The Perils of Parallel: Why Accelerators Now?

Accelerators have always been the professional wrestlers of computing. They're ripped, trash-talking superheroes, whose special signature moves and bodybuilder physiques promise to reduce diamond-hard computing problems to soft blobs quivering in abject surrender. Wham! Nvidia "The Green Giant" CUDA body-slams a Black-Scholes equation financial model! Shreik! Intel "bong-da-Dum-da-Dum" Larrabee cobra clutches a fast fourier transform to agonizing surrender!

And they're "green"! Many more FLOPS/OPS/whatever per watt and per square inch of floor space than your standard server! And I'm using way too many exclamation points!!

Logical Sidebar: What is an accelerator, anyway? My definition: An accelerator is a device optimized to enhance the performance or function of a computing system. An accelerator does not function on its own; it requires invocation from host programs. This is by intention and design optimization, not physics, since an accelerator may contain general purpose system parts (like a standard processor), be substantially software or firmware, and (recursively) contain other accelerators. The strategy is specialization; there is no such thing as a "general-purpose" accelerator. Claims to the contrary usually assume just one application area, usually HPC, but there are many kinds of accelerators – see the table appearing later. The big four "general purpose" GPUs – IBM Cell, Intel Larrabee, Nvidia CUDA, ATI/AMD Stream – are just the tip of the iceberg. The architecture of accelerators is a glorious zoo that is home to the most bizarre organizations imaginable, a veritable Cambrian explosion of computing evolution.

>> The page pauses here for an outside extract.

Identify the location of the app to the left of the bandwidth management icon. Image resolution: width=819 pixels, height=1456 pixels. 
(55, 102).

So, if they're so wonderful, why haven't accelerators already taken over the world?

Let me count the ways:

Nonstandard software that never quite works with your OS release; disappointing results when you find out you're going 200 times faster – on 5% of the whole problem; lethargic data transfer whose overhead squanders the performance; narrow applicability that might exactly hit your specific problem, or might not when you hit the details; difficult integration into system management and software development processes; and a continual need for painful upgrades to the next, greatest version with its different nonstandard software and new hardware features; etc.

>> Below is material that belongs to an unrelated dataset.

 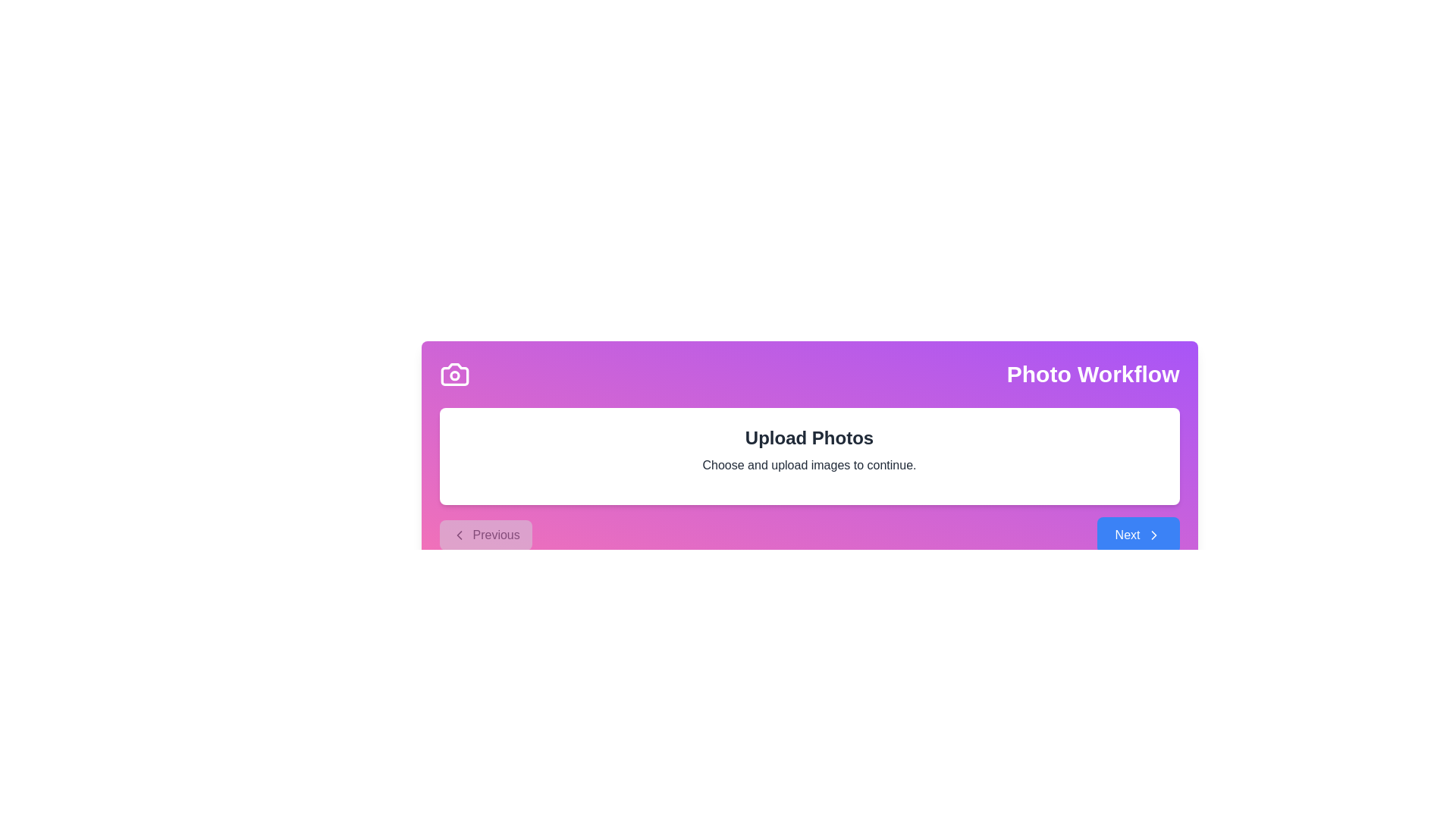 What do you see at coordinates (1153, 534) in the screenshot?
I see `the right-facing chevron icon located at the far right edge of the 'Next' button, which has a blue background and is part of a card UI with 'Upload Photos' above it` at bounding box center [1153, 534].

When everything lines up just right, the results can be fantastic; check any accelerator company's web page for numerous examples. But getting there can be a mess. Anyone who was a gamer in the bad old days before Microsoft DirectX is personally familiar with this; every new game was a challenge to get working on your gear. Those perennial problems are also the reason for a split reaction in the finance industry to computational accelerators. The quants want them; if they can make them work (and they're always optimists), a few milliseconds advantage over a competitor can yield millions of dollars per day. But their CIOs' reaction is usually unprintable.

I think there are indicators that this worm may well be turning, though, allowing many more types of accelerators to become far more mainstream. Which implies another question: Why is this happening now?

Indicators

First of all, vendors seem to be embracing actual industry software standards for programming accelerators. I'm referring here to the Khronos Group's OpenCL, which Nvidia, AMD/ATI, Intel, and IBM, among others, are supporting. This may well replace proprietary interfaces like Nvidia's CUDA API and AMD/ATI's CTM, and in doing so have an effect as good and simplifying as Microsoft's DirectX API series, which eliminated a plethora of problems for graphics accelerators (GPUs).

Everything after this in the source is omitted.